Da oggi puoi usare Google Pay per i tuoi pagamenti - Kleis Digital
Dopo Apple Pay e Samsung Pay, finalmente in Italia arriva Google Pay

Il panorama dei pagamenti elettronici in Italia si amplia, dopo Apple Pay e Samsung Pay, con l'arrivo della piattaforma di Google. Si chiama Google Pay, è scaricabile da Play Store per tutti i dispositivi dotati di sistema operativo Android dalla versione 5.0 e per smartwatch dotati di tecnologia Near Field Communication (NFC). Il nostro smartphone sostituirà così le tradizionali carte di credito nei pagamenti cashless, con transazioni libere per importi inferiori ai 25 euro.

Google Pay permette di gestire le carte di credito/debito direttamente nell’account Google, consentendo di pagare in sicurezza su app, siti web e negozi che supportino i pagamenti contactless.

È sufficiente scaricare l’app sul proprio smartphone e aggiungere la propria carta di credito, debito o prepagata (Maestro, MasterCard, Visa) emessa da una qualsiasi delle banche supportate. Al momento gli istituti collegati sono Banca Mediolanum, Widiba, Boon, HYPE, Nexi, N26 e Revolut, ma nei prossimi mesi arriveranno anche Poste Italiane e Gruppo bancario Iccrea.

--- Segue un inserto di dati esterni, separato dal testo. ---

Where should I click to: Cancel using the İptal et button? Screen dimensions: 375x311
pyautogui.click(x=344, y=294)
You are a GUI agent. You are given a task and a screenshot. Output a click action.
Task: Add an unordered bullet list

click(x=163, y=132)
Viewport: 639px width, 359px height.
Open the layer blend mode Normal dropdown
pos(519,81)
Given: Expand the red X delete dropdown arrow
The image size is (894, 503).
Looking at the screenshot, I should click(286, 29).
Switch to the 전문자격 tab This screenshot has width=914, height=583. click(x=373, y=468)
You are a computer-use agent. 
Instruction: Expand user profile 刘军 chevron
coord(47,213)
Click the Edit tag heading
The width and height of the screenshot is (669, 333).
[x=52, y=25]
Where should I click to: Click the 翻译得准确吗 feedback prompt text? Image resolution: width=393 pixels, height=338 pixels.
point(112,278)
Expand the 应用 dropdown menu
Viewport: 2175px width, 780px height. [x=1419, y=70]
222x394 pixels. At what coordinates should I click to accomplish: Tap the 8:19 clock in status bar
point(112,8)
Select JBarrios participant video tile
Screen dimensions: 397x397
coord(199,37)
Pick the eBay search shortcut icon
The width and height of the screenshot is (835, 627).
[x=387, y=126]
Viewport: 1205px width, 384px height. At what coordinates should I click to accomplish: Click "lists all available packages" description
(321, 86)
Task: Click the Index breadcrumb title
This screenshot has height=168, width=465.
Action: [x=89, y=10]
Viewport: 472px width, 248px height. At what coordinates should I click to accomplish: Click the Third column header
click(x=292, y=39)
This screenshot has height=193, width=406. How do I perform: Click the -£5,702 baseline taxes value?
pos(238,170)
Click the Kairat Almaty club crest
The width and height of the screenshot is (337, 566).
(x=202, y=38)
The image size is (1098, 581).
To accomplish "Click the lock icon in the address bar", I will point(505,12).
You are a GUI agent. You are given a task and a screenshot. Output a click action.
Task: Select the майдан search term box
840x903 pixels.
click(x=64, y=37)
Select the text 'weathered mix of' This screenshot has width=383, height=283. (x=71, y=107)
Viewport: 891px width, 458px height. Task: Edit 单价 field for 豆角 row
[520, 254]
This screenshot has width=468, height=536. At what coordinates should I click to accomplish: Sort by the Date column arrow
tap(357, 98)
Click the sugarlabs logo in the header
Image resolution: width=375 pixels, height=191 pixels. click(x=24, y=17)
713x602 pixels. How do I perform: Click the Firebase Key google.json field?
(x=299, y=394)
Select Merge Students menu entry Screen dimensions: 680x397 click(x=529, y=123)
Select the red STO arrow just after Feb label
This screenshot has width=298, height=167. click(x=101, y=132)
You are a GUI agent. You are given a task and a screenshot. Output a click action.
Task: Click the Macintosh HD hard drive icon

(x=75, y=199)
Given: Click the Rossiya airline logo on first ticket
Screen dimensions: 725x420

Dopo aver inserito i dati della propria carta nelle impostazioni dell’App, basterà appoggiare lo schermo attivato dello smartphone o dello smartwatch al terminale POS, senza necessariamente aprire Google Pay, per effettuare il pagamento contactless grazie alla tecnologia NFC. I negozi che offrono questo tipo di pagamento hanno in mostra il simbolo NFC/contactless o il logo Google Pay nell’area delle casse.

È importante sapere che i pagamenti avvengono in modo assolutamente sicuro.

I dati della carta non sono memorizzati sui dispositivi e ogni pagamento avviene attraverso un numero di carta virtuale, valido per la singola transazione. Ciò significa che in caso di perdita o furto dello smartphone, basterà disabilitare i pagamenti da quel dispositivo per evitare l’uso indiscriminato della carta, senza dover bloccare quest’ultima. Inoltre, la App ospita anche lo storico degli acquisti effettuati, le informazioni delle carte fedeltà dei negozi associare all’account e biglietti di ogni tipo, le carte di imbarco aeree, come una vera e propria piattaforma di gestione quotidiana degli acquisti dei propri utenti.

Infine, Google Pay può essere utilizzato come metodo di pagamento anche per gli acquisti online su siti web o app che ne espongano il logo, in aggiunta ai metodi di pagamento tradizionali.

Nel nostro paese, sebbene il mercato dei pagamenti digitali sia ancora molto frammentato e cauto,  secondo una stima dell'Osservatorio Mobile Payment del Politecnico di Milano, nel 2017 il mercato del Mobile Proximity Payment  ha dato vita ad un giro d'affari di ben 70 milioni di euro.